Oh—and they're terrifying. One top-tier Spirit Master can nuke a battlefield without lifting a finger.
So yeah. If you meet one?
Don't blink. Don't breathe.
And for the love of god, don't piss them off.
More importantly, its Zhang Zehu's nephew that had insulted him that this matter escalated.
That nephew?
Probably already dead in a future chapter.
Li Wei didn't care. Honestly, he'd forgotten the kid's name already.
But he did turn, casting a glance over his shoulder like an exasperated elder brother giving advice to toddlers playing with explosives.
"Listen closely," he said, voice low and cold enough to make the desert air chill.
"Stay away from him.
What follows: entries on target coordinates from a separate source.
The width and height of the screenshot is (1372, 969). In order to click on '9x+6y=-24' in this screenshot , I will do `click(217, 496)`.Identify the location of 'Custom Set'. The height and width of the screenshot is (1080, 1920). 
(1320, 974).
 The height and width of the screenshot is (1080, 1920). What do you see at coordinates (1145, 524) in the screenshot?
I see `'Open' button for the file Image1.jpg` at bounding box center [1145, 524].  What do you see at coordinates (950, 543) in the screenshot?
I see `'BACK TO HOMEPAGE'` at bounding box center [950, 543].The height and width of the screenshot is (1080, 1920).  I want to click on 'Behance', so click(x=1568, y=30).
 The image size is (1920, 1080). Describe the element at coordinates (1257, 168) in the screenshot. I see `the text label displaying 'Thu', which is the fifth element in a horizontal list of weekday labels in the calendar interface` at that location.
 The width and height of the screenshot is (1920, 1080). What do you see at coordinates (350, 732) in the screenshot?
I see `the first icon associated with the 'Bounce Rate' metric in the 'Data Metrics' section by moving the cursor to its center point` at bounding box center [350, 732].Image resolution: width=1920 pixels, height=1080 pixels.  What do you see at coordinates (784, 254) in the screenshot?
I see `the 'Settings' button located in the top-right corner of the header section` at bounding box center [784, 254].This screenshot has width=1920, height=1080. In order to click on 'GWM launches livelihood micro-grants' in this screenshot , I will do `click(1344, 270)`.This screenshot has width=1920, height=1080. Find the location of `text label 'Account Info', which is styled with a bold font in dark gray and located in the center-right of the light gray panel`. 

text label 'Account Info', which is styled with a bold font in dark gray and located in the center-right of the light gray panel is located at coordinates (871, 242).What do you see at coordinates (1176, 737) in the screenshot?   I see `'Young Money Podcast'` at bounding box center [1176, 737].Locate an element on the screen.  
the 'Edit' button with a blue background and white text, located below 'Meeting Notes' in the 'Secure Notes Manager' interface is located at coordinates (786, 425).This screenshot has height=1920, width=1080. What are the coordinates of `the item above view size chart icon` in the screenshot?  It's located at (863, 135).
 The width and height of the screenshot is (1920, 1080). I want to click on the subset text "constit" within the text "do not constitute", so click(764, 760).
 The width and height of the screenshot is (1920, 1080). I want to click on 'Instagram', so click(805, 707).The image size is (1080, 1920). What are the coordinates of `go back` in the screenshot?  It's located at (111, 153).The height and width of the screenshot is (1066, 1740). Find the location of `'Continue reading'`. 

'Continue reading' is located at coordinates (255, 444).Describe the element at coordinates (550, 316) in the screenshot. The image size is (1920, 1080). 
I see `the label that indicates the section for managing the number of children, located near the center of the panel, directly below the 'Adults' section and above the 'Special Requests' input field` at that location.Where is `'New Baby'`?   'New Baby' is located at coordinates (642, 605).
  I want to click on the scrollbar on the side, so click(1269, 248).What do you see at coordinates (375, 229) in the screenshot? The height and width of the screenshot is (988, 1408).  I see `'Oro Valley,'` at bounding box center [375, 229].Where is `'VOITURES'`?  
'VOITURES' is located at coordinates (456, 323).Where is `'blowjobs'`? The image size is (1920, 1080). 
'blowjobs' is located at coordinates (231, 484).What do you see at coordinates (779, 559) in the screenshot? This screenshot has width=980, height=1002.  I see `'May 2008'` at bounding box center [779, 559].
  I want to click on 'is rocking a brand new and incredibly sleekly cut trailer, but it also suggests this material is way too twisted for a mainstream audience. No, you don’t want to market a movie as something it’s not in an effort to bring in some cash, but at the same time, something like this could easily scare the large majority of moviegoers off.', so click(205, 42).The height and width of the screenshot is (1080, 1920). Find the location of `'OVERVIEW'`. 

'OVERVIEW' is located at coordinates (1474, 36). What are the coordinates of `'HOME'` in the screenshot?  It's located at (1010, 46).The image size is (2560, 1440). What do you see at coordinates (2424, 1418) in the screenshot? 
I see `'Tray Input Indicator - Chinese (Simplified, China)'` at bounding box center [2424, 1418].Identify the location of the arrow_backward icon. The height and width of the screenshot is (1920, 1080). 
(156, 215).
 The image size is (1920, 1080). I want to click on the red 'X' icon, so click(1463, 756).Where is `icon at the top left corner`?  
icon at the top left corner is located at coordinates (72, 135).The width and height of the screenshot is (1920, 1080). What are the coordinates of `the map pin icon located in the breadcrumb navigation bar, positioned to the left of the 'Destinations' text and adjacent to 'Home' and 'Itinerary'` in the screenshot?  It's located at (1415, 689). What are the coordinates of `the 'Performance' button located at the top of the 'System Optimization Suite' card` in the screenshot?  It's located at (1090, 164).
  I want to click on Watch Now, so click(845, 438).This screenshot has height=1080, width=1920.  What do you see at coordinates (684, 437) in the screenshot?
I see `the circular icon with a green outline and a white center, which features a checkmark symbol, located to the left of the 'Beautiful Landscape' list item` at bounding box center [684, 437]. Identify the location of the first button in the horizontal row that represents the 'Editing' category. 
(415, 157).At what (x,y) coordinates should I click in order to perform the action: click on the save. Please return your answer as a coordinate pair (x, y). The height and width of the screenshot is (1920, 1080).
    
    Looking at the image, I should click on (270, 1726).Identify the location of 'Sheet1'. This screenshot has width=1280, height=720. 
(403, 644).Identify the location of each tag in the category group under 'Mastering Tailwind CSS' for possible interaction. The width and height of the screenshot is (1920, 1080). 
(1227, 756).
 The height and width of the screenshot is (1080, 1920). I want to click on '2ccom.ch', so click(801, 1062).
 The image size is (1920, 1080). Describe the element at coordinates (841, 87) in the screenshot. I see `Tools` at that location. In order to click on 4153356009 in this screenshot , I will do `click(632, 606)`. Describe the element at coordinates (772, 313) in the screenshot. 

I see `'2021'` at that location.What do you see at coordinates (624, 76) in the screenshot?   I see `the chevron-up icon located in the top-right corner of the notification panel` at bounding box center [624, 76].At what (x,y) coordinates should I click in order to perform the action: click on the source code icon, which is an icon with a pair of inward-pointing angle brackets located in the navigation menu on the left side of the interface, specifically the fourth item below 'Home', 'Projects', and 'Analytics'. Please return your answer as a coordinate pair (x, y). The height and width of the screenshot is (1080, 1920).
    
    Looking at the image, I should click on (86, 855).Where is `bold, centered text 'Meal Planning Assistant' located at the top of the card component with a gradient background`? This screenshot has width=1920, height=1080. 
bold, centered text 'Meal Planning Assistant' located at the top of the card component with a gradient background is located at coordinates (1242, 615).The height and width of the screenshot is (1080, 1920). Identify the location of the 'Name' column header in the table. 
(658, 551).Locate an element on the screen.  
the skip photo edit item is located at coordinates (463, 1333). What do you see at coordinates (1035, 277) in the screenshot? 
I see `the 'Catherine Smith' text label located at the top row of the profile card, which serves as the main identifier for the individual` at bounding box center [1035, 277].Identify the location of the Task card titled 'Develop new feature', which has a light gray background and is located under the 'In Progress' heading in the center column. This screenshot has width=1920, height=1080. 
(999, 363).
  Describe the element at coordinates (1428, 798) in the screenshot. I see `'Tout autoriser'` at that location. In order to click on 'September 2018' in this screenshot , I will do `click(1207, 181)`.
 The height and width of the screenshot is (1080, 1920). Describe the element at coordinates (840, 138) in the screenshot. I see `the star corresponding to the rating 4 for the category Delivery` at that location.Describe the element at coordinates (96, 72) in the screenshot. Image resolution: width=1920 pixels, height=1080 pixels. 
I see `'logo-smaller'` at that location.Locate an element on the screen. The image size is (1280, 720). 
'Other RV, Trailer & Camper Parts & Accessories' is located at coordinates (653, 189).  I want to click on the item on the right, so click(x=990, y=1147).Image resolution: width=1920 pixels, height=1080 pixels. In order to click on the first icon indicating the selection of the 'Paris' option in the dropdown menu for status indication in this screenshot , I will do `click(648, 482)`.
Don't talk to him. Don't provoke him. In fact—if you see him, cross the f*cking street."
He paused.
"Or you'll die."
There was no anger in his tone. Just… finality. Like he'd already seen the scene in advance and was politely warning them before they tripped over their own intestines.
The silence that followed was the kind only truth could create. Heavy. Dense. Absolute.
Old Liu gave a barely visible nod, eyes glinting with new understanding.
This wasn't the same arrogant Young Master from before.
Something had shifted.
Li Wei broke the silence.
"We're going back."
There was no room for negotiation in his voice.
Old Liu fell in step beside him.
Pan Yu, thoroughly shaken, kept quiet. For once.
Behind them, Zhang Zehu looked down at his shaking hands.
'He's a Spirit Master.'
'Stay away or die.'
Those words rang in his skull like an ominous system notification.
And in that moment, every one of them realized something.
This wasn't just the Young Master anymore.
This was a man cursed with knowledge.
And he'd decided to play a different game.
...
Meanwhile, Somewhere Else, Somewhere white.
The goddess reclined on a floating couch made of clouds and caffeine, sipping some divine mocha made from roasted galaxy beans.
She smirked, watching her little performer through an interdimensional scrying screen.
"Interesting…"
A flick of her finger summoned another panel, showcasing future flags rearranging themselves like a casino slot machine.
"He's already diverged from canon. Befriending the protagonist? That's new…"
She licked her lips, amused.
"Let's see how long you keep dancing before the next monster knocks at your door, darling."